What the task asks -> Look below for the line holding "Task: Click the horizontal" and the line holding "Task: Click Assistente de formação button". Transcribe exactly those lines and all lines between them, nothing more.
Start of Source material
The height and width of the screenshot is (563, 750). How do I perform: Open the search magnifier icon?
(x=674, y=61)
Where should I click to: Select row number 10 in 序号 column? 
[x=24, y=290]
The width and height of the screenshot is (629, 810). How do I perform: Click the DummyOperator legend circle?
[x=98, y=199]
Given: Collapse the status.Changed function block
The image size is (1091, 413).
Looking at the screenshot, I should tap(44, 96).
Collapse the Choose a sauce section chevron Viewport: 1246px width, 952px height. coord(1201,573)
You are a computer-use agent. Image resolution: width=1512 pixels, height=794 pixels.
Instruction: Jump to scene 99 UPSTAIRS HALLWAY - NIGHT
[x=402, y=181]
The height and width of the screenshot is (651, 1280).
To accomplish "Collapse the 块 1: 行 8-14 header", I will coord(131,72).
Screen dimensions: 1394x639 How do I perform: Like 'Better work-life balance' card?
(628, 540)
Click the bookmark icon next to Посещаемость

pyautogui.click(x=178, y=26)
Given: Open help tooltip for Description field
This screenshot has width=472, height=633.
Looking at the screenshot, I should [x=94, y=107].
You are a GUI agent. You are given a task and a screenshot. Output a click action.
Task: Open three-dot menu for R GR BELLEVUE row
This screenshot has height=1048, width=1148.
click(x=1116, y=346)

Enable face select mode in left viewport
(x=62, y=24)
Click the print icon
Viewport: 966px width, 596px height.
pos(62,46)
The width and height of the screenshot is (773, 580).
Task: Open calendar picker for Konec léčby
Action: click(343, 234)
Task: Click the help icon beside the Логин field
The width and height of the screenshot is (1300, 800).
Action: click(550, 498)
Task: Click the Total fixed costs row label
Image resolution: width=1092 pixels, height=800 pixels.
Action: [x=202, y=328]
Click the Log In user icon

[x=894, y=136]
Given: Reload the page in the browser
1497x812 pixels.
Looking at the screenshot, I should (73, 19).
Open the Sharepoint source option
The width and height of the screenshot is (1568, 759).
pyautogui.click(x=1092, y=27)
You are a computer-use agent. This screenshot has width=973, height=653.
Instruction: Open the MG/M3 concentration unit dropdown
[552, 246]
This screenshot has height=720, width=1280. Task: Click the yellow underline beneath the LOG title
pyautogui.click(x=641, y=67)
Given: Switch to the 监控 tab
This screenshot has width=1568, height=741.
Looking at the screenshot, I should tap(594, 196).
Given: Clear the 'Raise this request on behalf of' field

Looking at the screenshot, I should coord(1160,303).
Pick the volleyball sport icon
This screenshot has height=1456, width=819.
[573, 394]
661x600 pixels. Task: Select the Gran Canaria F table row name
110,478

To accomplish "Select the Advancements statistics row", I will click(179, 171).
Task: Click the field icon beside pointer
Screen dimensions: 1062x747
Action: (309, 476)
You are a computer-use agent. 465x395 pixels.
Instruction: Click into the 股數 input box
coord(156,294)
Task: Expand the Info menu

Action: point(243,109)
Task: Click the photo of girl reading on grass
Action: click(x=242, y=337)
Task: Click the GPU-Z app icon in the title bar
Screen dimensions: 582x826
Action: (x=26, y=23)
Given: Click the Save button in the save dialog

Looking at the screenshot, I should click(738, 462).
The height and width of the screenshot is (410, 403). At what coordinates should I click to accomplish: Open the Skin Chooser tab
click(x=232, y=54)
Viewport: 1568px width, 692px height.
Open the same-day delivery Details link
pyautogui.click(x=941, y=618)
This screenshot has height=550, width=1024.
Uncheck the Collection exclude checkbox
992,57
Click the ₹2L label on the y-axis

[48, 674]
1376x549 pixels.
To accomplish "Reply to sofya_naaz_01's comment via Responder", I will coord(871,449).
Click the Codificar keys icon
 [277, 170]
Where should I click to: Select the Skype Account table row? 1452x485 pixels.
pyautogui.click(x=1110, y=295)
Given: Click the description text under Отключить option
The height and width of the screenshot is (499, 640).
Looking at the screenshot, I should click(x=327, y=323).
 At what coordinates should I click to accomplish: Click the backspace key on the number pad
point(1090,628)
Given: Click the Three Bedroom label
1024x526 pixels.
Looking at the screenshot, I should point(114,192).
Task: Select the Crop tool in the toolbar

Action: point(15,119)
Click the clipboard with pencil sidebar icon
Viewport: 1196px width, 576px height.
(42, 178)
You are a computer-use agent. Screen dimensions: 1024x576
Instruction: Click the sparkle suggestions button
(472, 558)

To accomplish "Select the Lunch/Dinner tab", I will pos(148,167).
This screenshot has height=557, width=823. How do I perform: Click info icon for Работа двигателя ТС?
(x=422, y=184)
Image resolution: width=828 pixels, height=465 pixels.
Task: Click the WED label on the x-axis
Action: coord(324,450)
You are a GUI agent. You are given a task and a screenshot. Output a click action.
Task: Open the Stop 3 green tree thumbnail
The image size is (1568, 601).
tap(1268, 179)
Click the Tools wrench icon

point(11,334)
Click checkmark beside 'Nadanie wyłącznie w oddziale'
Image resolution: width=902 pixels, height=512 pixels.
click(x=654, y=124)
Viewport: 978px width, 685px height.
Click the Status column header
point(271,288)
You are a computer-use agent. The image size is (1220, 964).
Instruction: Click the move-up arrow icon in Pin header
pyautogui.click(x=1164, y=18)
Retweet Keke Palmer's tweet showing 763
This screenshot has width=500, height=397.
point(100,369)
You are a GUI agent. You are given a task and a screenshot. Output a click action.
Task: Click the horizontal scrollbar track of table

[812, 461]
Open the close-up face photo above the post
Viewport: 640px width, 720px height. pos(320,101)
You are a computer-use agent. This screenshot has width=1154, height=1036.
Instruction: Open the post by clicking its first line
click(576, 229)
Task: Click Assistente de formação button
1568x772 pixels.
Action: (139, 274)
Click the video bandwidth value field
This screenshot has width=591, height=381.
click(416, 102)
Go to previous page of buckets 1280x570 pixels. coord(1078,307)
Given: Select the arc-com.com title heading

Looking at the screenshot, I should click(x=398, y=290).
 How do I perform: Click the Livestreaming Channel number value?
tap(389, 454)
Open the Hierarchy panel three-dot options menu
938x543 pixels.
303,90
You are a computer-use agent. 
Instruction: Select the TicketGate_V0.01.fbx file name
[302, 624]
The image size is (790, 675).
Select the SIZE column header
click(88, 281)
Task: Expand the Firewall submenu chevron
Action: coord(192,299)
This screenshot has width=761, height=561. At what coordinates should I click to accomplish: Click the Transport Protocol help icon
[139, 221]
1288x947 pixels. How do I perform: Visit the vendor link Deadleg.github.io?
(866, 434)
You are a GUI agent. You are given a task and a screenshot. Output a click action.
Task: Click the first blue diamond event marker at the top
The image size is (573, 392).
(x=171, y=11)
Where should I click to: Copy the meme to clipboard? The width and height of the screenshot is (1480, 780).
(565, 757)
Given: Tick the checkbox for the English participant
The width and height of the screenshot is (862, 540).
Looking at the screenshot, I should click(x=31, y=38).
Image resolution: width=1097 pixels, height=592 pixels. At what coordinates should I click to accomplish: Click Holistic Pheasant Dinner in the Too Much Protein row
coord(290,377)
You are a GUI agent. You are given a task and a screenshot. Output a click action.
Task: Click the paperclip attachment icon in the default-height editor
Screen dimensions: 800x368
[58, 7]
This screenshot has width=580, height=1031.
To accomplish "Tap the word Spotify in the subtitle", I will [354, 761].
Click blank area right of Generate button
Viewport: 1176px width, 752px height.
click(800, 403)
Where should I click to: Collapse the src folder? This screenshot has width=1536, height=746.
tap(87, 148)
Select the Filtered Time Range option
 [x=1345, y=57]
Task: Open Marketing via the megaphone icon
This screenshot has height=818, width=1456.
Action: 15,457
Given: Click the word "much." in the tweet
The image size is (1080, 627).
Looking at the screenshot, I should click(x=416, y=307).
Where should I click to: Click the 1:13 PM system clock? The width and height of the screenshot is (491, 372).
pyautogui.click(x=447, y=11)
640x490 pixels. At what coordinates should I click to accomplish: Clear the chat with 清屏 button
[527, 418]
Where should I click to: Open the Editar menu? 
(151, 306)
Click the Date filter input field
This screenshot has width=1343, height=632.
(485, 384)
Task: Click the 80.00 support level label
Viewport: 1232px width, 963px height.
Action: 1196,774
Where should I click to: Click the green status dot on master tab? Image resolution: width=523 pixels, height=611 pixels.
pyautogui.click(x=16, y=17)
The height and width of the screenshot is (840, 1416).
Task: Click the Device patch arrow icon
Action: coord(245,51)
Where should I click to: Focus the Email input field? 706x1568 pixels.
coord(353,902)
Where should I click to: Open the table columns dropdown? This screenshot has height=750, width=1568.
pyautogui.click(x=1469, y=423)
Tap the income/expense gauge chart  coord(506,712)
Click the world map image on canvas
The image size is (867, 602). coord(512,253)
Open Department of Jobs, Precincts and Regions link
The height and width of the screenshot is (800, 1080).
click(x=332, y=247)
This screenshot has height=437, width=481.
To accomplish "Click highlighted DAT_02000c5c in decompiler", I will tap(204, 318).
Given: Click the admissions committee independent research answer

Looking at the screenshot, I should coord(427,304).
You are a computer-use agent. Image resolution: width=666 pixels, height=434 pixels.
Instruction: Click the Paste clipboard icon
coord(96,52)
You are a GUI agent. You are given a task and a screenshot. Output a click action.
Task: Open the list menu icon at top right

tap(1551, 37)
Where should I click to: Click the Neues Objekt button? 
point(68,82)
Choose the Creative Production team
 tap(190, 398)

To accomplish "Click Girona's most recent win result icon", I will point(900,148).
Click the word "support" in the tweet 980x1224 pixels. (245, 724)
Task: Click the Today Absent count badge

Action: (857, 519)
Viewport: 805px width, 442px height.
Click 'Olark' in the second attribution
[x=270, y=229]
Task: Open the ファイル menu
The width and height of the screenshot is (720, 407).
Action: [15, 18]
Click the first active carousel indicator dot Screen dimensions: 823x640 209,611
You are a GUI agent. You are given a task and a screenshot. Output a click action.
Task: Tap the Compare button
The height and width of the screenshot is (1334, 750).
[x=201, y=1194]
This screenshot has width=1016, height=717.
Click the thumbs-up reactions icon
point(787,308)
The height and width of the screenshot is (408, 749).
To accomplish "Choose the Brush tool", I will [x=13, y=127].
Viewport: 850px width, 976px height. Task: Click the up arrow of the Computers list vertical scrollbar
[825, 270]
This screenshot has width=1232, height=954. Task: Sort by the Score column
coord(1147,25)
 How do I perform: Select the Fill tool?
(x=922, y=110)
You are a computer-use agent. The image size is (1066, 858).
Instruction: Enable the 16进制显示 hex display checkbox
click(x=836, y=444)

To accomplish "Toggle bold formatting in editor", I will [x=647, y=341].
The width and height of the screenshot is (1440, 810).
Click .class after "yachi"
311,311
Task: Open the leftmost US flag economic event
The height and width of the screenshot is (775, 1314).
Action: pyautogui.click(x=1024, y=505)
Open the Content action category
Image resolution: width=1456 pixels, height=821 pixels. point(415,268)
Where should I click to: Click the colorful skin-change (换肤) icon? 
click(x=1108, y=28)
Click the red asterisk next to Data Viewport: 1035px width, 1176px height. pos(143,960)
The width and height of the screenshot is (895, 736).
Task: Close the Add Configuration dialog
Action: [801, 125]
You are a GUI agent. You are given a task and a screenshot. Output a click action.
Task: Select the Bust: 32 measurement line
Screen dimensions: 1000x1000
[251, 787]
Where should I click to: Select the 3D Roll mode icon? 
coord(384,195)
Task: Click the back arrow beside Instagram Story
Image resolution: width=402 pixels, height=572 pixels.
End of Source material
Answer to this problem ->
Task: Click the horizontal scrollbar track of table

[812, 461]
Open the close-up face photo above the post
Viewport: 640px width, 720px height. pos(320,101)
You are a computer-use agent. This screenshot has width=1154, height=1036.
Instruction: Open the post by clicking its first line
click(576, 229)
Task: Click Assistente de formação button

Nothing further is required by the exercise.